13.3 Deployment Instructions
- Clone repo, install requirements, run
streamlit run app.py
- For Hugging Face Spaces: push to repo, configure secrets, deploy
13.4 Glossary
- RAG: Retrieval-Augmented Generation
- BM25: Best Matching 25, sparse retrieval algorithm
- HNSWlib: Hierarchical Navigable Small World, ANN search
- LLM: Large Language Model
Update: Context-Aware Q&A Enhancement
Multi-Turn, Context-Aware Question Answering
A major enhancement was introduced to the system: Context-Aware Answer Generation. This upgrade enables the platform to leverage the entire conversation history (user questions and assistant answers) for more coherent, contextually relevant, and natural multi-turn dialogues. The following describes the update and its impact:
1. Motivation
- Many real-world information-seeking tasks involve follow-up questions that depend on previous answers.
- Context-aware Q&A allows the system to resolve pronouns, references, and maintain conversational flow.
2. Implementation
- A new
ContextAwareAnswerGenerator
class wraps the core answer generator. - The Streamlit app now stores the full chat history in
st.session_state.chat_history
. - For each new question, the system:
- Appends the question to the chat history.
- Builds a contextual prompt summarizing the last several Q&A exchanges.
- Passes this prompt to the answer generator, allowing the LLM to consider prior context.
- Appends the assistant's answer to the chat history.
3. Technical Details
- The context window is limited to the last 4 exchanges for efficiency.
- The prompt is dynamically constructed as:
Based on our conversation so far: You were asked: '...' You answered: '...' ... Now answer this follow-up question: <current question>
- The system falls back to single-turn QA if there is no prior context.
4. Benefits
- Enables follow-up and clarification questions.

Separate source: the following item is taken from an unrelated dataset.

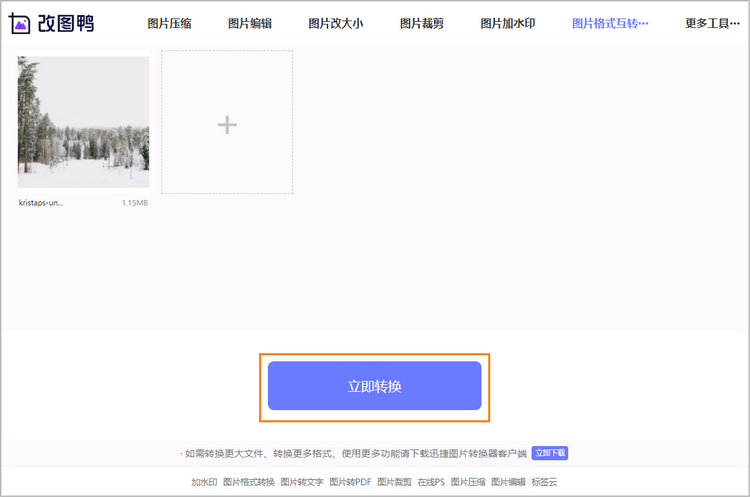
Task: Go to 图片裁剪 tab
Action: pyautogui.click(x=424, y=23)
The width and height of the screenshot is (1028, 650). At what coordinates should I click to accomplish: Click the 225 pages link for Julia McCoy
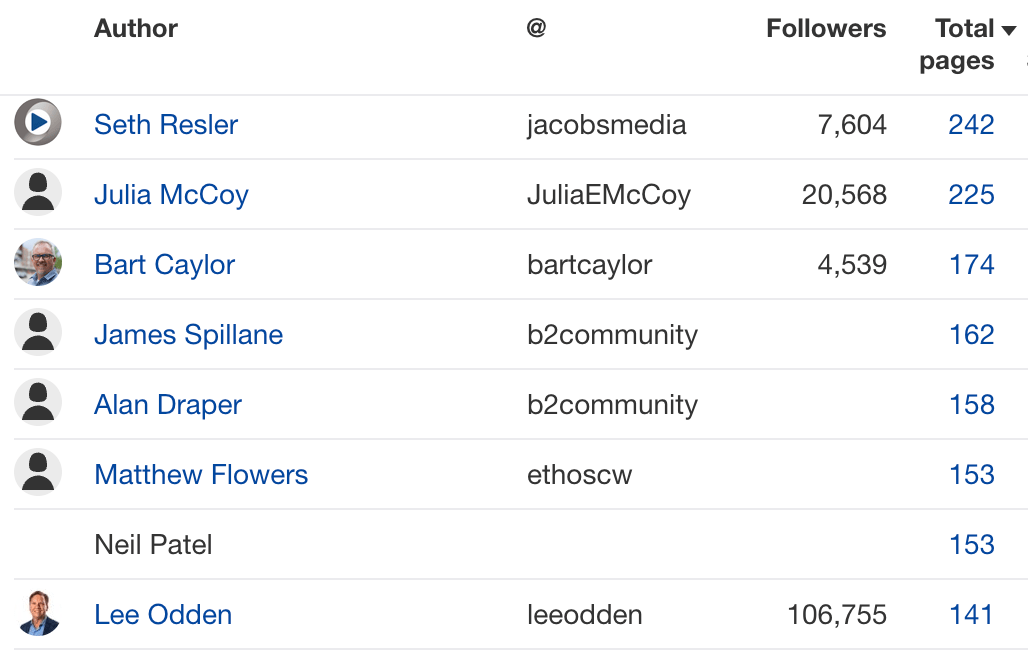[x=971, y=194]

- Reduces ambiguity by grounding answers in the conversation.
- Improves user experience and answer accuracy in multi-turn scenarios.
5. Example
- User: What is the net profit in Q2?
- Assistant: The net profit in Q2 was $1.2M. [evidence]

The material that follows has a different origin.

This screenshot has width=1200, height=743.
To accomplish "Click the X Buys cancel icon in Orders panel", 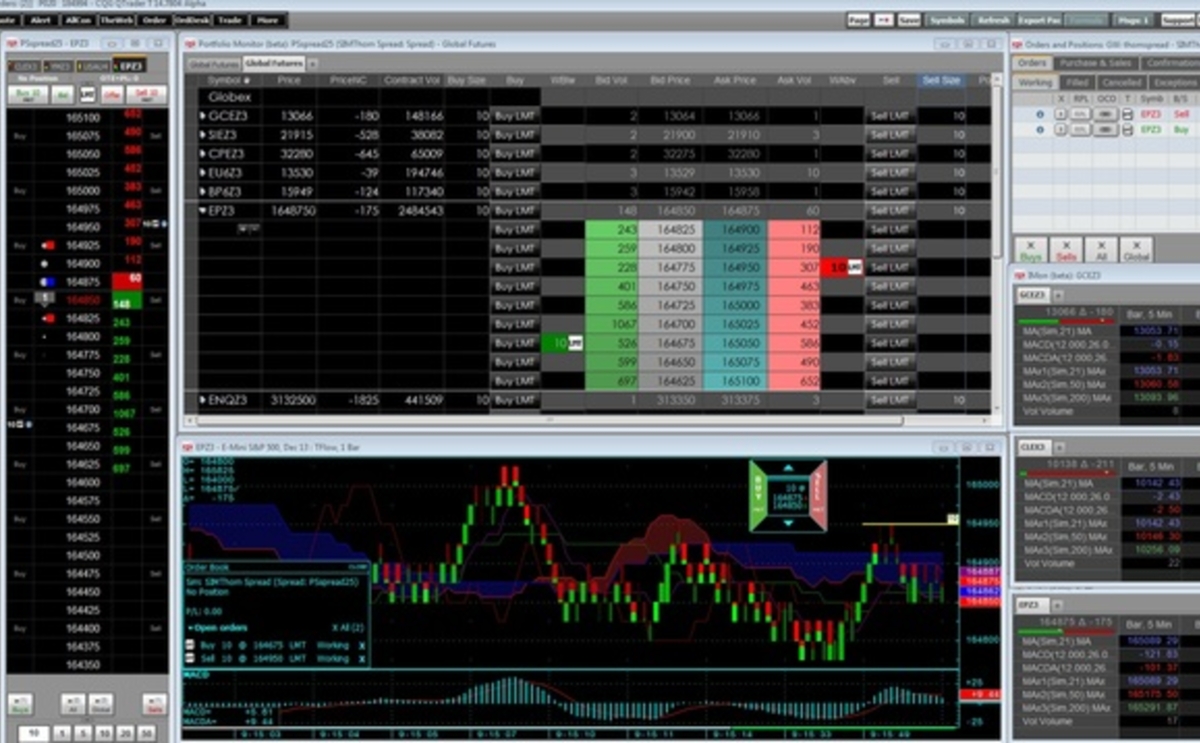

- User: How does that compare to Q1?
- Assistant: The net profit in Q2 ($1.2M) increased by 10% compared to Q1 ($1.09M). [evidence]
6. Code Reference
- See
app.py
for the implementation ofContextAwareAnswerGenerator
and session state management.
This enhancement brings the Document Intelligence platform closer to natural, conversational AI for document-based Q&A, making it suitable for complex, real-world use cases where context matters.
End of Report